§ **Problem to work on**
Tally the lines below that hold the string "Obscuration", and give only the tally.

(Stored data)
########################################
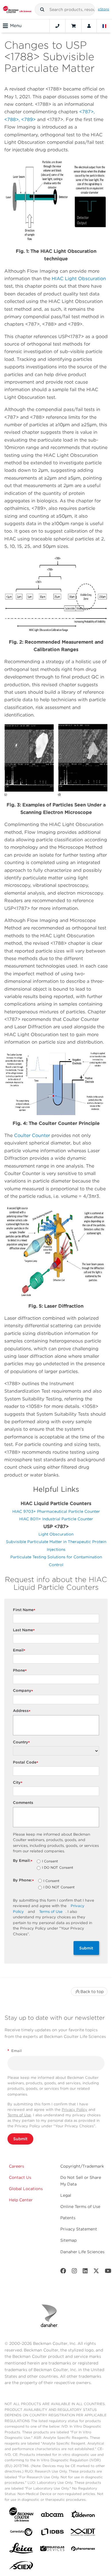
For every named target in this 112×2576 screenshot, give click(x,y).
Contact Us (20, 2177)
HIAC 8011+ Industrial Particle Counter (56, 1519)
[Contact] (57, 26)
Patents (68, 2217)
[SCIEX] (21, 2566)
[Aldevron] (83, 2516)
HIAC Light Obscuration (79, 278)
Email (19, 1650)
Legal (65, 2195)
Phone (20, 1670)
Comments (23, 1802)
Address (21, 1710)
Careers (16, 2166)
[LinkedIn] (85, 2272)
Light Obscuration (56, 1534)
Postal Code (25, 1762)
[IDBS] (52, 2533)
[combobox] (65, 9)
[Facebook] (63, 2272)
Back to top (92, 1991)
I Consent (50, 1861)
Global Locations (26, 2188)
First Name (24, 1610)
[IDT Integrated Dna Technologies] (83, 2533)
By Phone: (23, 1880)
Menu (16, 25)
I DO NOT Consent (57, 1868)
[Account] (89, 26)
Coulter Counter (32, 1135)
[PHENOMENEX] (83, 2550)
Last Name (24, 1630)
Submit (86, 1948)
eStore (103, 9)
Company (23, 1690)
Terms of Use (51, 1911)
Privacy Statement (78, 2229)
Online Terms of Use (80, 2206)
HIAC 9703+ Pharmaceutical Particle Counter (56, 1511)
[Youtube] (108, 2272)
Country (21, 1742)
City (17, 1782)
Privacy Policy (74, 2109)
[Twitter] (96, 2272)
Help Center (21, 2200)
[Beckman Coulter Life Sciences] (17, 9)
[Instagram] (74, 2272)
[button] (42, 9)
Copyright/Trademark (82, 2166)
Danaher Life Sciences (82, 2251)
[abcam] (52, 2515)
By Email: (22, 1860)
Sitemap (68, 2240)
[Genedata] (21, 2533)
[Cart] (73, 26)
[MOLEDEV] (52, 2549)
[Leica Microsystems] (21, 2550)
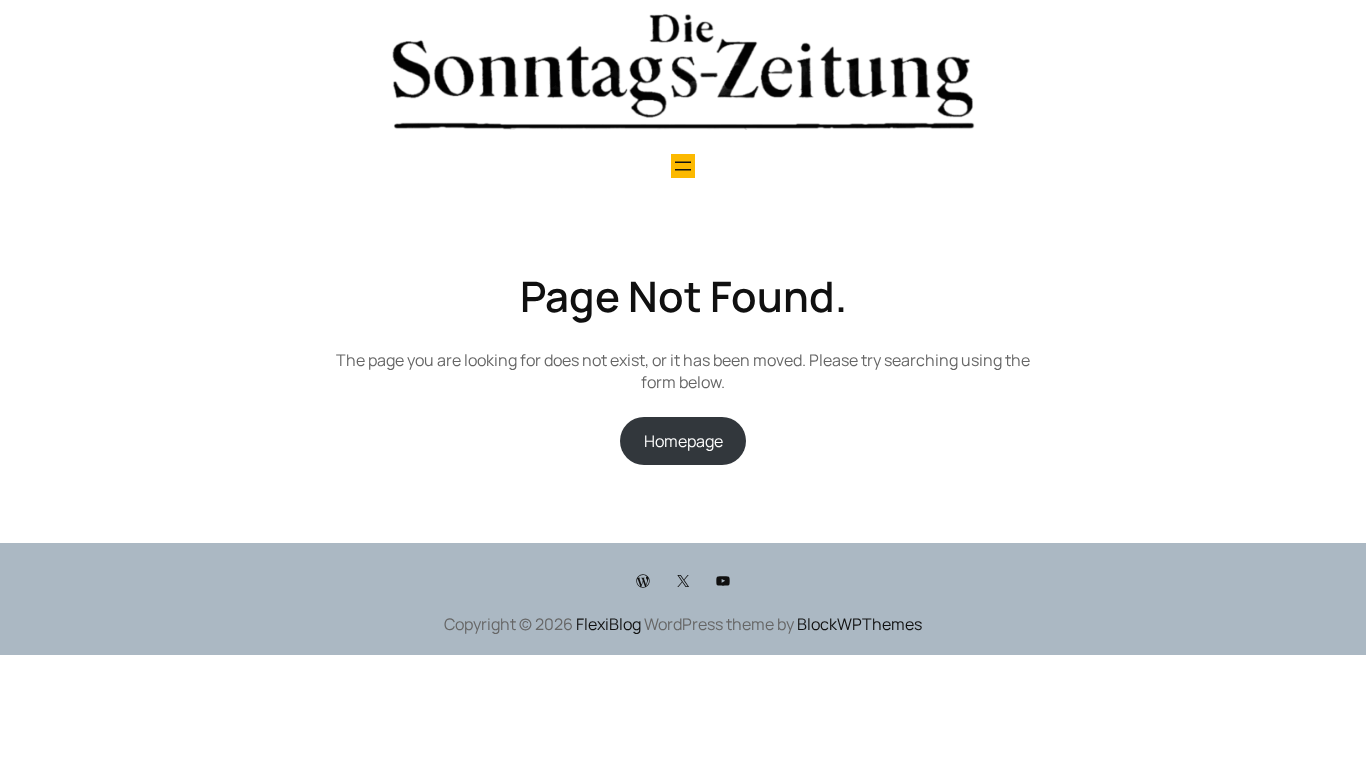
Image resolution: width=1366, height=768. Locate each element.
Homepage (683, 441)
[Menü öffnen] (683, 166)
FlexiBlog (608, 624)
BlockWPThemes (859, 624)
########################################
§ **Solution**
2